A delegada tomou posse em 19 de dezembro do ano passado, em solenidade no Palácio dos Bandeirantes, sede do governo de São Paulo.

Layla Lima Ayub | FOTO: Reprodução

Na ocasião, ela estava acompanhada do namorado, Jardel Neto Pereira da Cruz, apontado pelas autoridades como integrante do PCC e um dos chefes do tráfico de armas e drogas em Roraima. 

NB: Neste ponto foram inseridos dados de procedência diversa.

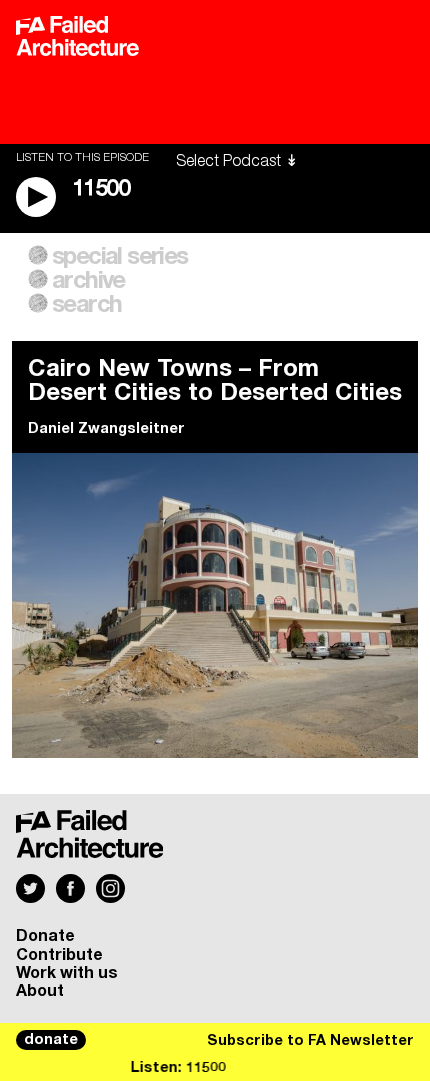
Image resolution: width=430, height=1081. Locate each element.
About (40, 991)
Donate (45, 936)
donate (51, 1040)
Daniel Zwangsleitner (106, 429)
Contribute (59, 955)
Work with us (67, 973)
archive (88, 281)
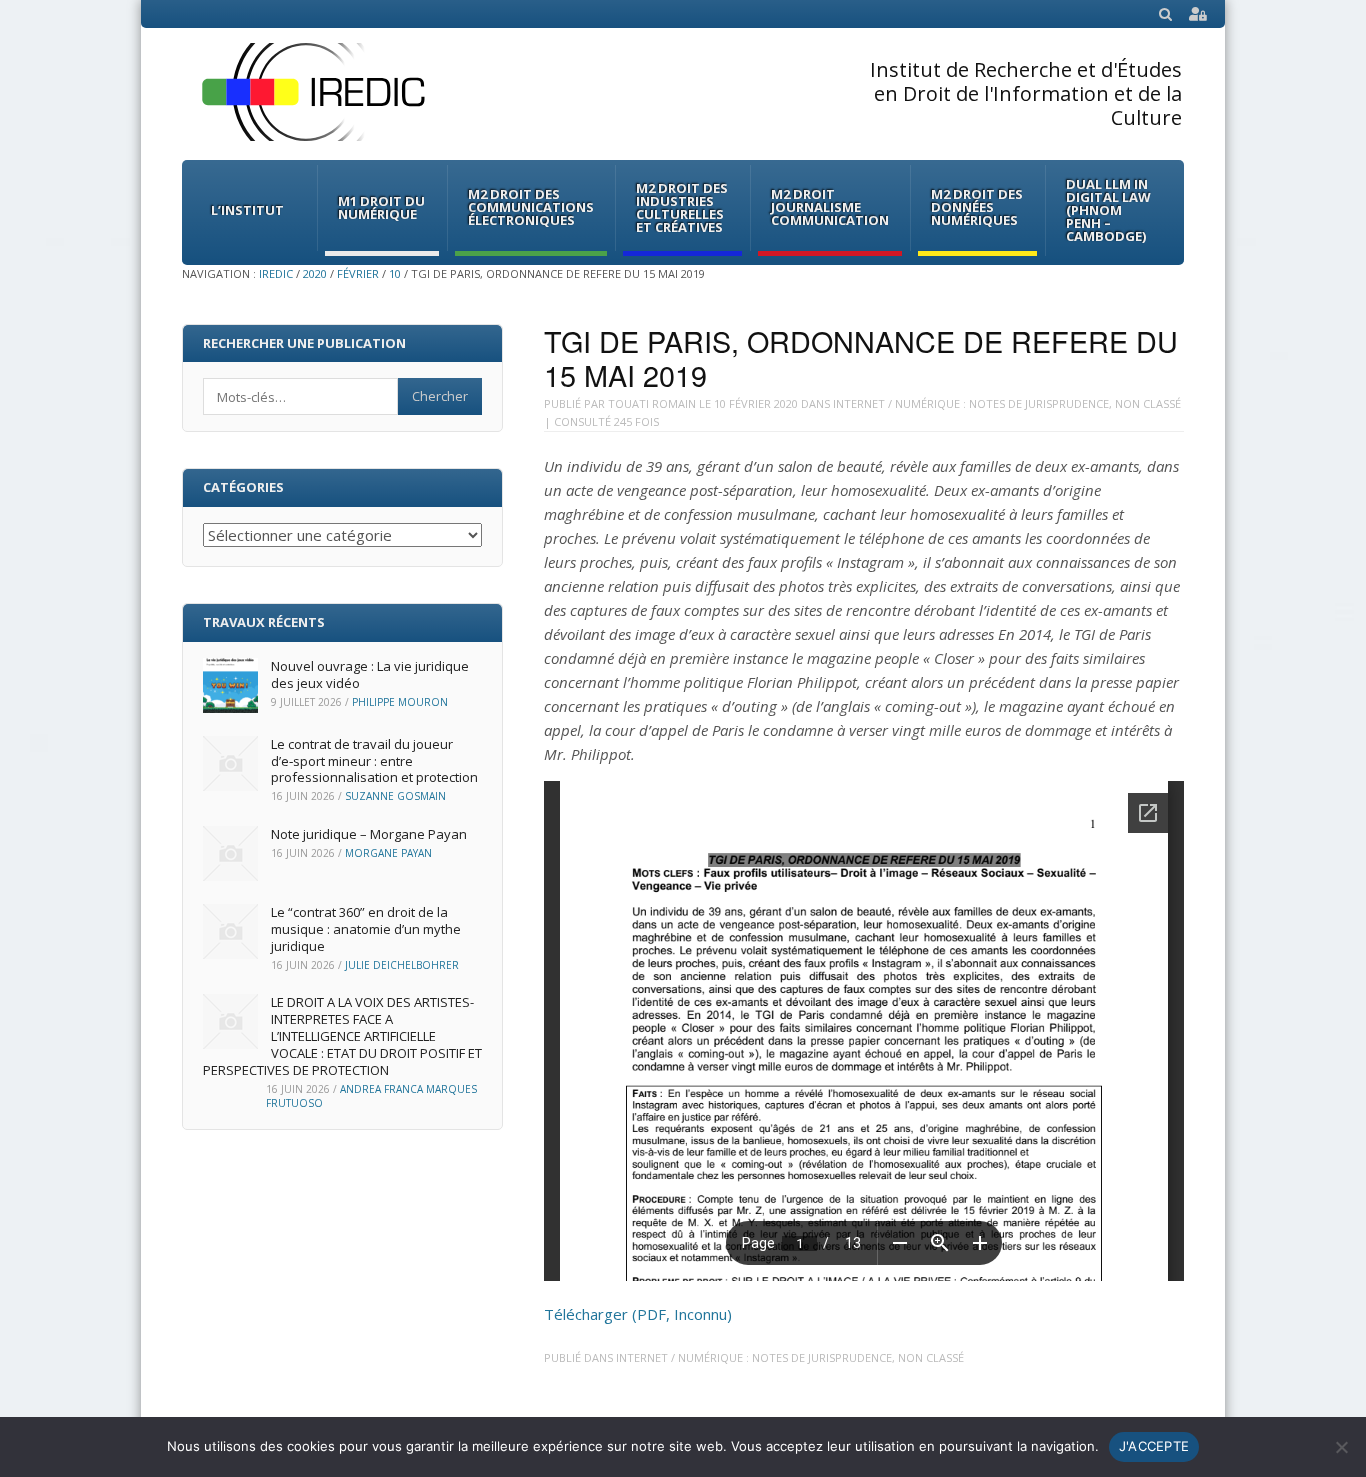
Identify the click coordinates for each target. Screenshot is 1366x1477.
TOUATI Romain (652, 403)
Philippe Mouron (400, 702)
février (358, 273)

A pedido do Ministério Público, a Justiça decretou a prisão temporária dela e do namorado. O casal é investigado pelos crimes de organização criminosa e lavagem de dinheiro. Além dos mandados de prisão, foram cumpridos sete mandados de busca e apreensão nas cidades de São Paulo e de Marabá (PA).

ADVOGADA DE FACCIONADOS

Segundo o Ministério Público, em 28 de dezembro do ano passado — nove dias após tomar posse como delegada na capital — Layla atuou como advogada na defesa de um dos quatro integrantes do PCC presos em flagrante pela Polícia Militar em Rondon do Pará.

As investigações também apontam que Layla e o namorado teriam adquirido uma padaria em Itaquera, na Zona Leste de São Paulo, com dinheiro de origem ilícita, utilizando o nome de um “laranja” para ocultar a real propriedade do negócio.